Depending on the immunogen and mode of immunization, the emergence of a discernable DZ may not occur for another day or two. This zonal segregation requires, by definition, the presence of GC B cells outside of the FDC network, but as described below there are several other unique features of the DZ compartment that evolve during the course of the response. One key element of the centroblast program is the increased expression of CXCR4, which enables centroblast migration to CXL12 producing stroma initially found most proximal to the basement of the follicle, near the T-B border^{10, 33, 242}. These CXCL12-producing reticular cells (CRC) also have a reticular morphology, although the dendritic extensions lack the high levels of CD35 expression and complement binding that are distinctive for FDCs^{31, 32, 242}. Interestingly, in some but not all GCs, there are DZ areas that are not filled by a CRC network²⁴². The DZ stromal cells without CRC features are as yet uncharacterized, but are found closer to the DZ/LZ interface and at this position could potentially shelter GC B cells from the influences of both CRC and FDCs.
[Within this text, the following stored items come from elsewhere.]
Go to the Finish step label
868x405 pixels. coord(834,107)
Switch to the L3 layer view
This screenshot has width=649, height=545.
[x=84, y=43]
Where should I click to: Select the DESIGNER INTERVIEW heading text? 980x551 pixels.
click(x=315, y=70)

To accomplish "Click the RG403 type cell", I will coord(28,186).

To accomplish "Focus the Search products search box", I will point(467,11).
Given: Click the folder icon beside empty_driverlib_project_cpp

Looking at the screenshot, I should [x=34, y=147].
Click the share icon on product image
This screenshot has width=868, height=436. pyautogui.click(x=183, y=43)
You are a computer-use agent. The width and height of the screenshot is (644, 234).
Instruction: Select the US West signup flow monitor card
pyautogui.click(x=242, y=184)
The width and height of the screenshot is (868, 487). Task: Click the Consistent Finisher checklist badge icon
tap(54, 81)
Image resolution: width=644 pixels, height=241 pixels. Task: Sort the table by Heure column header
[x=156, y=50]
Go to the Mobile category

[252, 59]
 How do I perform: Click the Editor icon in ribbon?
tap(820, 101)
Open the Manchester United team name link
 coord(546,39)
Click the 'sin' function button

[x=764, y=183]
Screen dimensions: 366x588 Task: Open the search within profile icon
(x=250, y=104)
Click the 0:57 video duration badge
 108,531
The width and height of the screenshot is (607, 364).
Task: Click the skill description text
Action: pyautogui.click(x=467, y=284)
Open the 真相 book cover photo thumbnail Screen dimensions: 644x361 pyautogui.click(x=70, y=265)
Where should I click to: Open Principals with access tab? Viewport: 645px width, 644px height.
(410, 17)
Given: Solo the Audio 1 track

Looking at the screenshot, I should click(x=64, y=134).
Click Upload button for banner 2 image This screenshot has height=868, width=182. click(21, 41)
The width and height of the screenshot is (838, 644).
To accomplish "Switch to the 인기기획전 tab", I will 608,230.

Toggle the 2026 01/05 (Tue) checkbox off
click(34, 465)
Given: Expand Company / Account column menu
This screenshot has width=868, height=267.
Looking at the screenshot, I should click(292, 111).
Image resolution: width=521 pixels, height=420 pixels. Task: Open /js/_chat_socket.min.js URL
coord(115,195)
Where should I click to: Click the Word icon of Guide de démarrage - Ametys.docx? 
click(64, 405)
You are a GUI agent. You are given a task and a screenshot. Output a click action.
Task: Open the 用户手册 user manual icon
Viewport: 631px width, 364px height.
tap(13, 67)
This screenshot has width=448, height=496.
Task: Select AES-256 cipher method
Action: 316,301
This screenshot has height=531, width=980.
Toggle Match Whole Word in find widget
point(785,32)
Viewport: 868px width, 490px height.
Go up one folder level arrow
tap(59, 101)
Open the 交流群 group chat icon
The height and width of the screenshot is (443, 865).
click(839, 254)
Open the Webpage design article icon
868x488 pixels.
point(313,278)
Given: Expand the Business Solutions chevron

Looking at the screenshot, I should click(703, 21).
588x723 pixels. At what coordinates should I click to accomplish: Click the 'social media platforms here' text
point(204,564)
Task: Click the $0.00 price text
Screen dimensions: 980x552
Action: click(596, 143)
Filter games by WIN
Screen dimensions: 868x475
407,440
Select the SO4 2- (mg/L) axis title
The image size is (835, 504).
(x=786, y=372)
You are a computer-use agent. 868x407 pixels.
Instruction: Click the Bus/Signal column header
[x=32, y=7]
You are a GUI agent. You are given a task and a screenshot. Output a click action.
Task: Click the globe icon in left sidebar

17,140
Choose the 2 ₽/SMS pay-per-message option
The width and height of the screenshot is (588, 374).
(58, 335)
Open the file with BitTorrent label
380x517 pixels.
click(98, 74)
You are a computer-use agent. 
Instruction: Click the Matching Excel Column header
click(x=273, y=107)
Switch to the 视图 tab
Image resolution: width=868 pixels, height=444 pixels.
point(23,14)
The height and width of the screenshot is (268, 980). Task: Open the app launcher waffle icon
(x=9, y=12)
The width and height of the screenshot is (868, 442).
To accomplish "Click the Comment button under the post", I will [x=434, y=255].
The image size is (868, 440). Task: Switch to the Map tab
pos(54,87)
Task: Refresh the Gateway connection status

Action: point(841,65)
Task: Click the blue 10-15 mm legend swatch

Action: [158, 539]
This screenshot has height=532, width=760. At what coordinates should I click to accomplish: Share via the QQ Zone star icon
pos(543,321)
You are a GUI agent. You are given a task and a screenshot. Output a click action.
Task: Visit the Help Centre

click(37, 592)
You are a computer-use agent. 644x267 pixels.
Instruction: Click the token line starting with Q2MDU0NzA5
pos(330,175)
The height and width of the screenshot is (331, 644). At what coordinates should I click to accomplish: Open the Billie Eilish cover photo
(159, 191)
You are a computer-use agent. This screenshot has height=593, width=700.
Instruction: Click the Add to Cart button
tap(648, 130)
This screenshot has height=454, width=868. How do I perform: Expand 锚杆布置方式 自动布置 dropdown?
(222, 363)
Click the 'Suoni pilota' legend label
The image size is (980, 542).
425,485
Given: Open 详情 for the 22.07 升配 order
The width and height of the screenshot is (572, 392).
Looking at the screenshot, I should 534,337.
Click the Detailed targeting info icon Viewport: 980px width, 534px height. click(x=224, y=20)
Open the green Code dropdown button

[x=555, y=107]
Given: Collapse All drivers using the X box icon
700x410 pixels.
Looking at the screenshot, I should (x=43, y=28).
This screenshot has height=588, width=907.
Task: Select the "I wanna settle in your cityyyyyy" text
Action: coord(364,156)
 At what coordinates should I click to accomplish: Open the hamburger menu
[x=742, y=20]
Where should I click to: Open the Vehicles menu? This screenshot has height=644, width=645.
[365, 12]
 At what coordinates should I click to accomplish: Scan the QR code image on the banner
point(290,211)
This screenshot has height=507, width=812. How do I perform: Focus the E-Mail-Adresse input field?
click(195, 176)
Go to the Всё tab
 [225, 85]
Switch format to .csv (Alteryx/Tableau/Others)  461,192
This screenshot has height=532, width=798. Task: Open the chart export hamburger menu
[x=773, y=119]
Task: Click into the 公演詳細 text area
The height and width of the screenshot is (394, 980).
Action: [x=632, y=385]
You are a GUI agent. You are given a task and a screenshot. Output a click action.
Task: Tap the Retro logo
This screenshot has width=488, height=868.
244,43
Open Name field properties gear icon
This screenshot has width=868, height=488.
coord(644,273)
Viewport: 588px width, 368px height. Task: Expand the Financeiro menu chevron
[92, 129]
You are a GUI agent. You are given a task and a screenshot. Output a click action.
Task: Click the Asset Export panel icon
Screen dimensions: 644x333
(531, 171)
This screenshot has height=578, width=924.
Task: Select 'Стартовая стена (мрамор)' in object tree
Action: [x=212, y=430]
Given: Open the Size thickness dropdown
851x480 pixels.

In this regard, the distribution of freshly minted centroblasts is intriguing. The emerging centroblasts typically form both a collection immediately under the FDC network as well as a loose column that stretches toward the T-zone border (Fig 3b,^{141, 182}). This is consistent with chemotaxis toward CXCL12 as the primary drive for movement out of the FDC zone¹⁰.

CRC can differ phenotypically and morphologically within the DZ, perhaps relating to differences in either their derivation or mode of activation. Although fibroblastic reticular cells (FRC) similar to T zone FRC are only peripherally present at the edge of the B cell follicle in naïve LNs, after immunization the expanding GC swells the follicle, causing both IgD+ and GC B cells to shift past the large cortical lymphatic sinuses present at the naïve border and into the T zone FRC rich area^{100, 105, 106}. Results presented by Mionnet et al are consistent with the idea that at least some DZ stroma may derive from T zone FRC cells¹⁰⁰. In this way, new microenvironments are created by evolving stromal cells thereby forming a novel venue for events that might not have otherwise been possible, in this case an avenue bringing DZ GC B cells in close contact with the T zone border. Like other T zone FRC, the stromal network newly infiltrated by the expanding follicle also exhibits a collagen-dense core typical of FRC-ensheathed lymph conduits^{243, 244}, a feature that is less apparent among the more centrally positioned CRC within mature DZs^{32, 242}. Given that CRCs are also found within primary non-reactive B cell follicles²⁴², it seems possible that CXCL12-expressing stroma within DZ compartments can derive from more than one cell type.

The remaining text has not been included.